Below are some records. Quote exactly the lines from the one that contains "This screenshot has height=222, width=458." through the last, both included, and leave out the pictures.

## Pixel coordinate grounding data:
####

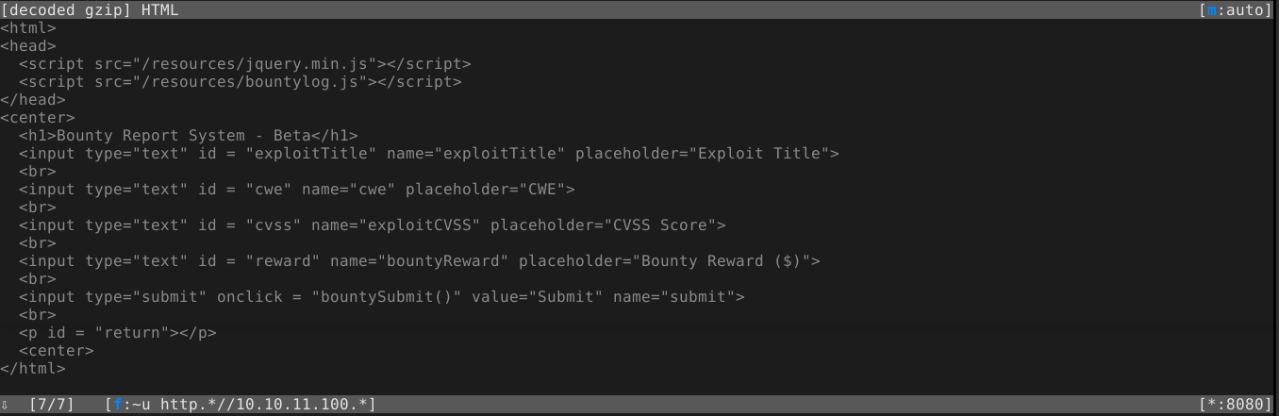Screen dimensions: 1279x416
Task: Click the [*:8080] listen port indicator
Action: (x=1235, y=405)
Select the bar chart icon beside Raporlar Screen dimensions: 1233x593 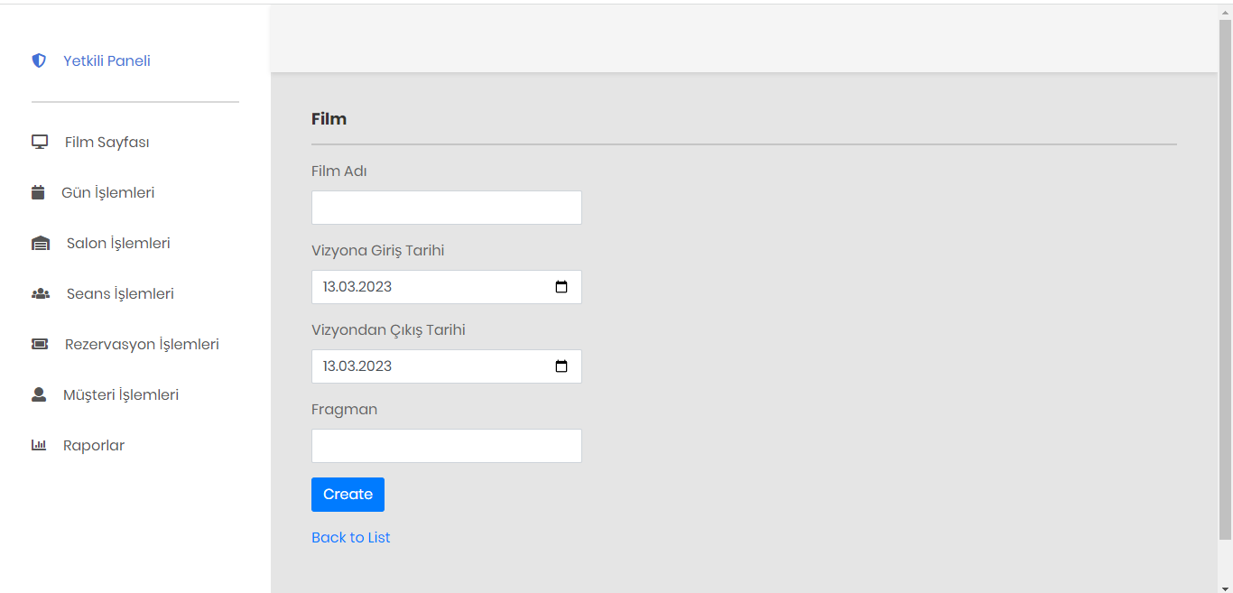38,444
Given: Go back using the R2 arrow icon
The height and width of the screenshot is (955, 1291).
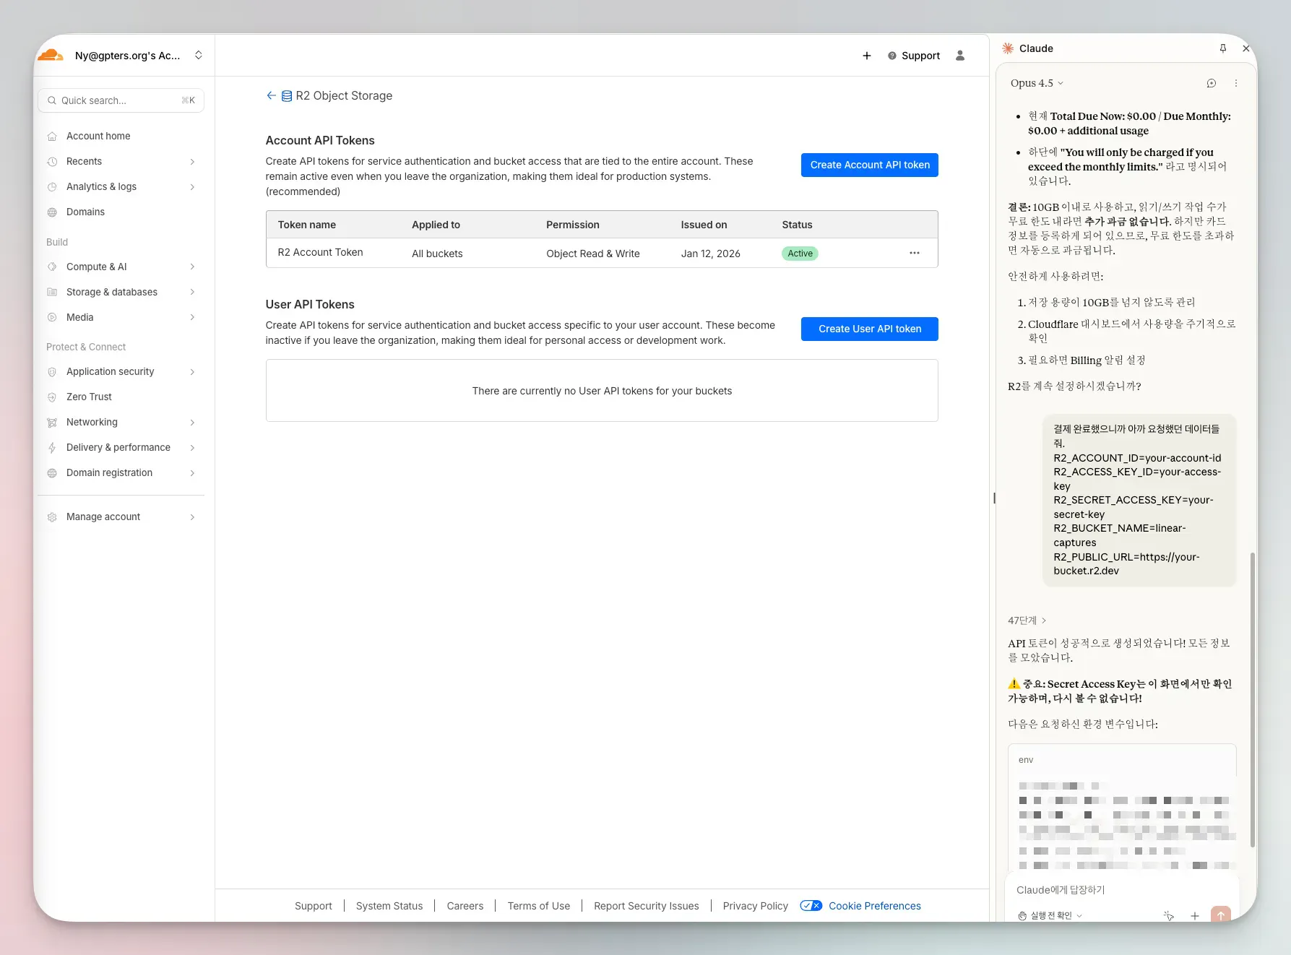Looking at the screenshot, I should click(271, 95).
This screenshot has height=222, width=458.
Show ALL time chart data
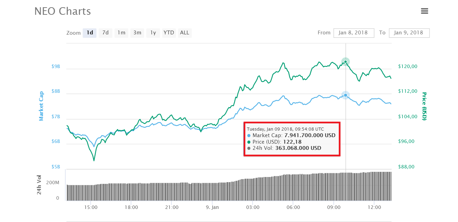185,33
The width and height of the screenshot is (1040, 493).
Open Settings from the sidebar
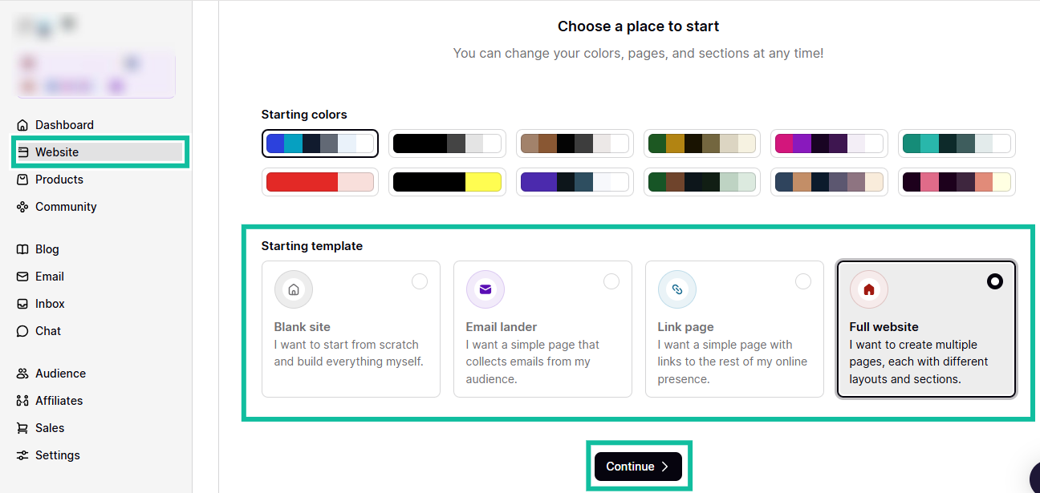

####

## TASK RESPONSE:
This screenshot has height=222, width=458.
Show ALL time chart data
185,33
The width and height of the screenshot is (1040, 493).
Open Settings from the sidebar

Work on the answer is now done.